START Text shown

Commodity ETF and Futures Trading Center

Welcome to the Commodity ETF and Futures Trading Center, a special section of CommodityHQ.com dedicated to providing information on commodities for active traders. Trading commodities has been popular for a number of years, and as the financial world continues to expand, there are an increasing number of options available to gain access to your favorite commodity or asset class. This center is constantly updated to offer the most accurate and timely information for traders looking to make a play in the markets.

Trading Exchanges

There are a number of trading platforms available to investors, each offering a slew of different commodities and rules to go along with them. Below, we outline a number of popular platforms to help traders decide which will be best for their investing purposes:

  • Chicago Mercantile Exchange (CME): A financial and commodity derivatives trading platform headquartered in Chicago. Originally founded in 1898 as the Chicago Butter and Egg Board, the CME has one of the largest options and futures line-up of any exchange in the world. The CME offers contracts of all kinds including agriculture, credit, economic events, equity index, FX, interest rates and other futures/options investments. The CME is owned and operates under the CME Group.

END Text shown

> _Task brief_
Copy the stretch of the commodity trading page from "Trading Exchanges" through "the CME Group.", replacing "platforms" with "venues" each time it appears. The data after this point comes from a separate source.

START Data excerpt

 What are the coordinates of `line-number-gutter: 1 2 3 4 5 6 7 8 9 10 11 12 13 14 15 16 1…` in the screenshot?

END Data excerpt

> _Problem solution_
Trading Exchanges

There are a number of trading venues available to investors, each offering a slew of different commodities and rules to go along with them. Below, we outline a number of popular venues to help traders decide which will be best for their investing purposes:

  • Chicago Mercantile Exchange (CME): A financial and commodity derivatives trading platform headquartered in Chicago. Originally founded in 1898 as the Chicago Butter and Egg Board, the CME has one of the largest options and futures line-up of any exchange in the world. The CME offers contracts of all kinds including agriculture, credit, economic events, equity index, FX, interest rates and other futures/options investments. The CME is owned and operates under the CME Group.